Where Lost World unfortunately doesn’t manage to rival the first film is its cast of characters. No one here is outright badly written or totally uninteresting. Everyone has at least a couple of moments that make them a bit memorable. Sarah stands out for her bubbly enthusiasm and Moore’s energetic performance, and Pete Postlethwaite is an unexpected highlight as a big game hunter who begins to look inside himself and question his love of the dangerous life he yearns for. But everyone else is just fine. Even Malcom proves himself to work better as a supporting character than the lead, or he at the very least had meatier material in Jurassic Park.

The chemistry between these people is also surprisingly not that good. I don’t buy Malcom and Sarah as a genuine romantic couple, nor do I really buy Malcom as a father to his daughter (Vanessa Lee Chester) who stows away on board to the island. This group of characters is the only place where this sequel does feel like a run-of-the-mill dinosaur chase movie, even though every actor does their job perfectly well. This also causes the first act to drag a little bit while everyone is coming together and making their introductions prior to arriving on the island. I do, however, really like how characters are forced to go from sabotaging each other to working together and back again, blurring the lines of who we root for without bogging down the focus on the most important players. This isn’t a weak group of characters; it’s just not a particularly strong one.

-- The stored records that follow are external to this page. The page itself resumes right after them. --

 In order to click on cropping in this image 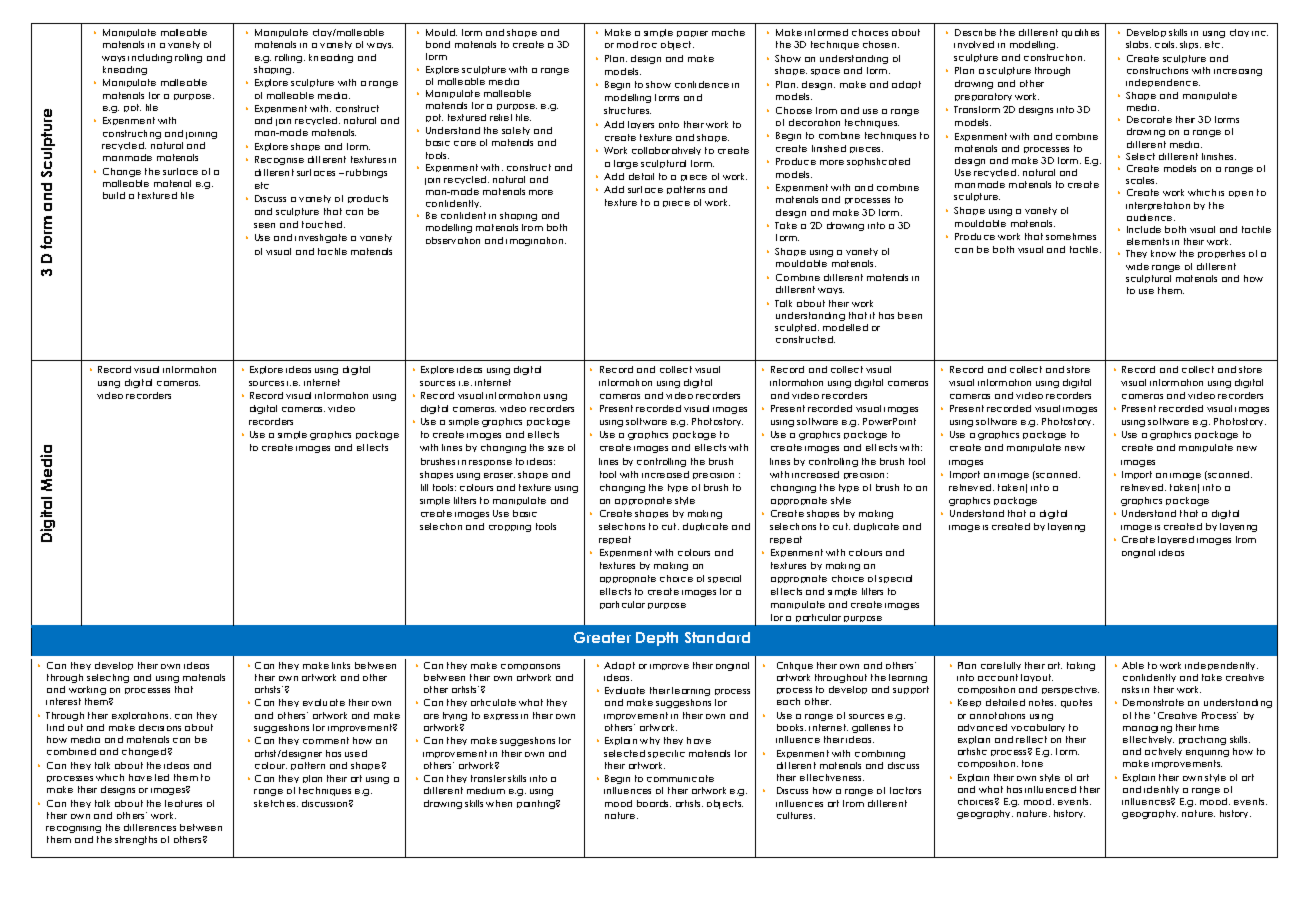, I will do `click(510, 528)`.
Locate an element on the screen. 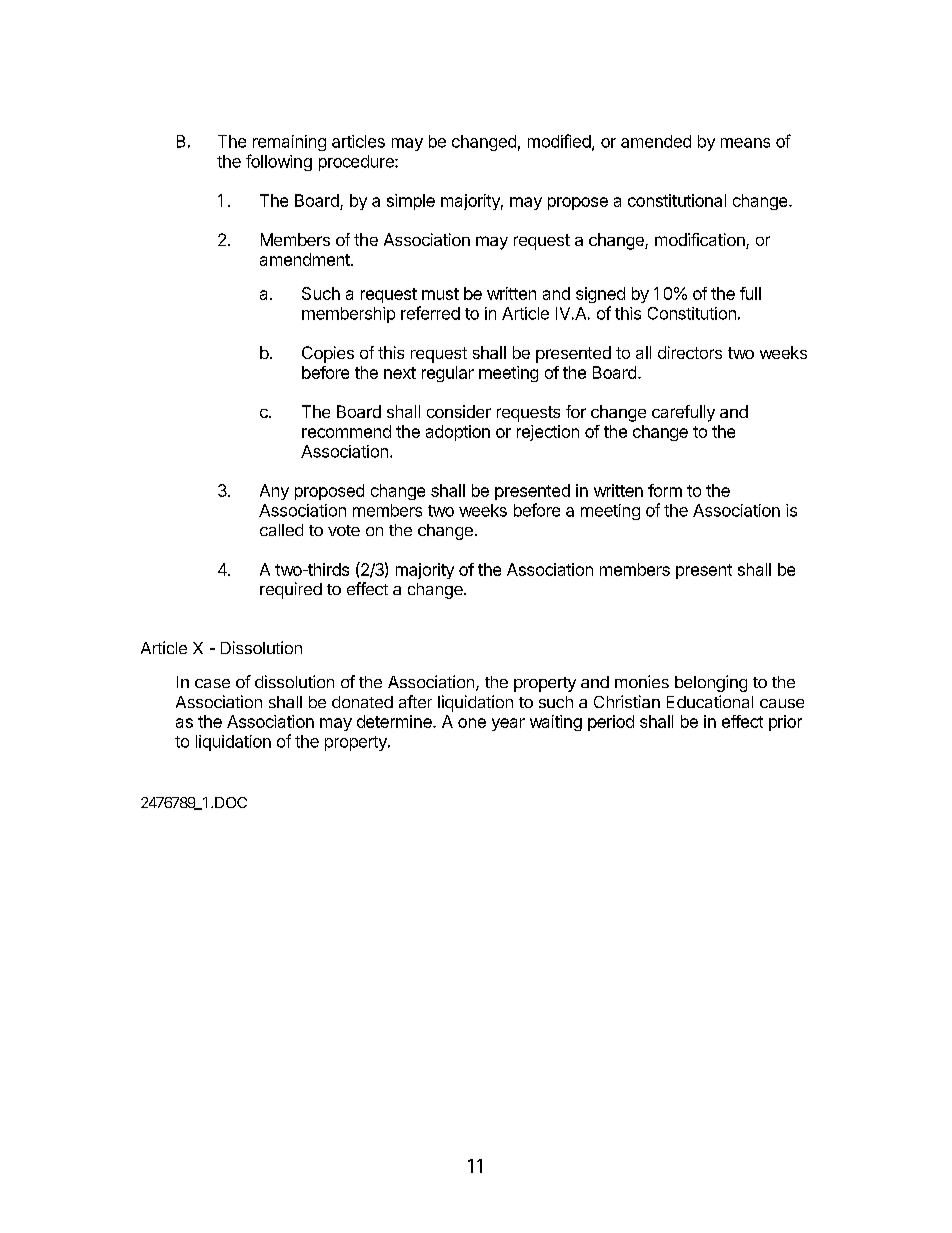  amendment is located at coordinates (306, 259).
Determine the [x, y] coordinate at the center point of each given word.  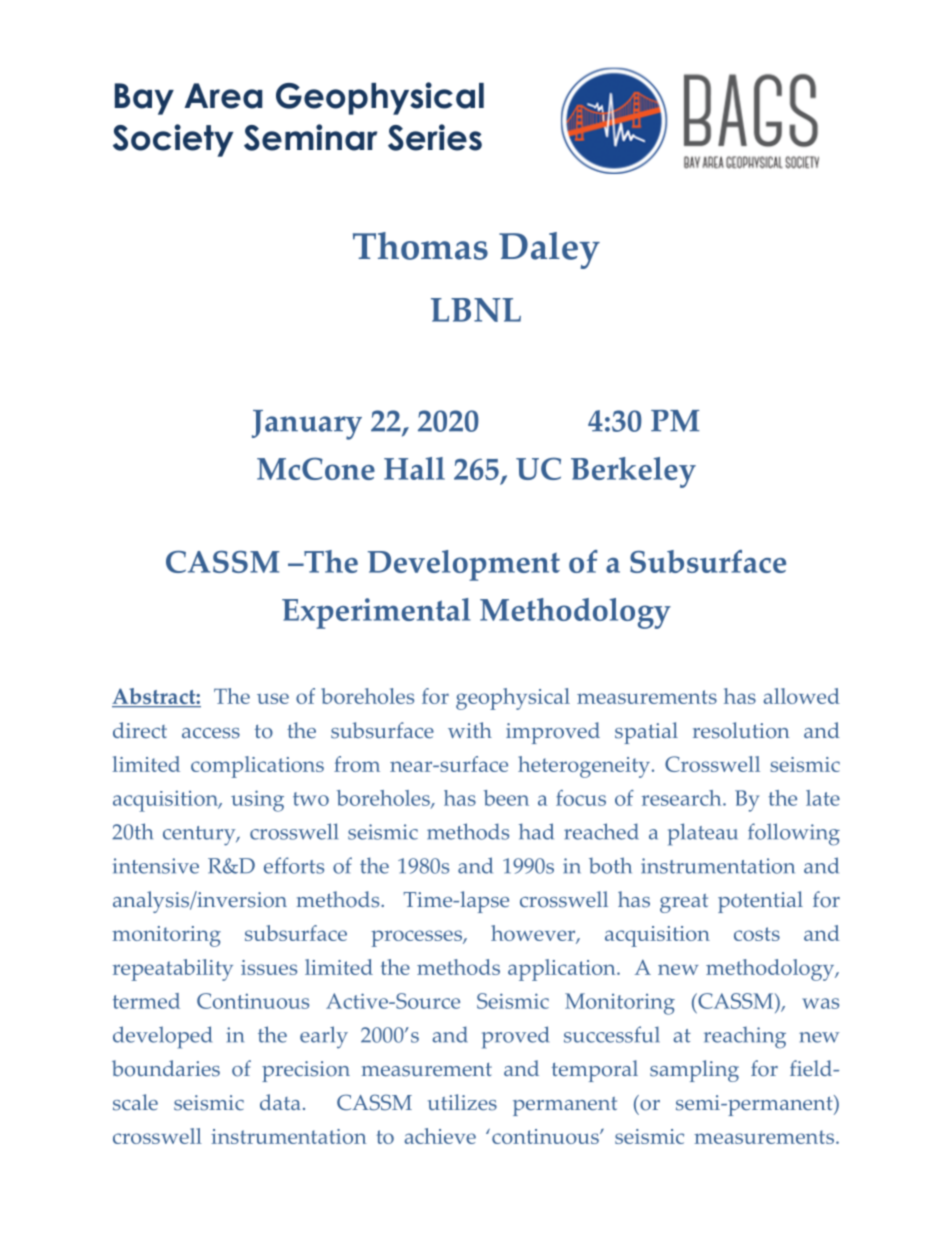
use [273, 698]
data [280, 1102]
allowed [801, 696]
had [536, 831]
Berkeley [633, 472]
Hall [414, 468]
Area [223, 96]
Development [464, 565]
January [307, 425]
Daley [549, 250]
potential [760, 902]
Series [435, 137]
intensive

But these shortcomings are certainly not enough to ruin The Lost World as a sequel to the iconic original or as a film on its own. Is it as good or groundbreaking as Jurassic Park? Definitely not. Are its characters remarkable overall? No. But this is still an expertly-crafted, exciting film that’s packed with amazing sequences that take this series to a different, less glamorous, and more frantic place while still staying true to the core of what made it enticing to begin with. And I can say that as someone who doesn’t have the years of nostalgic fondness that could create any sort of bias towards this movie. Nowadays, it’s very easy to feel the burnout of the Jurassic Park franchise with how often it’s resorted to a formula without pushing the envelope. But it’s far easier to digest certain repeated motifs here considering this is not only the first sequel, but a sequel that adds a good deal of creative new to go alongside the old. If you’ve had middling thoughts towards the film like I used to, give it another shot and see if it grows on you.

The Lost World: Jurassic Park was released on May 23, 1997.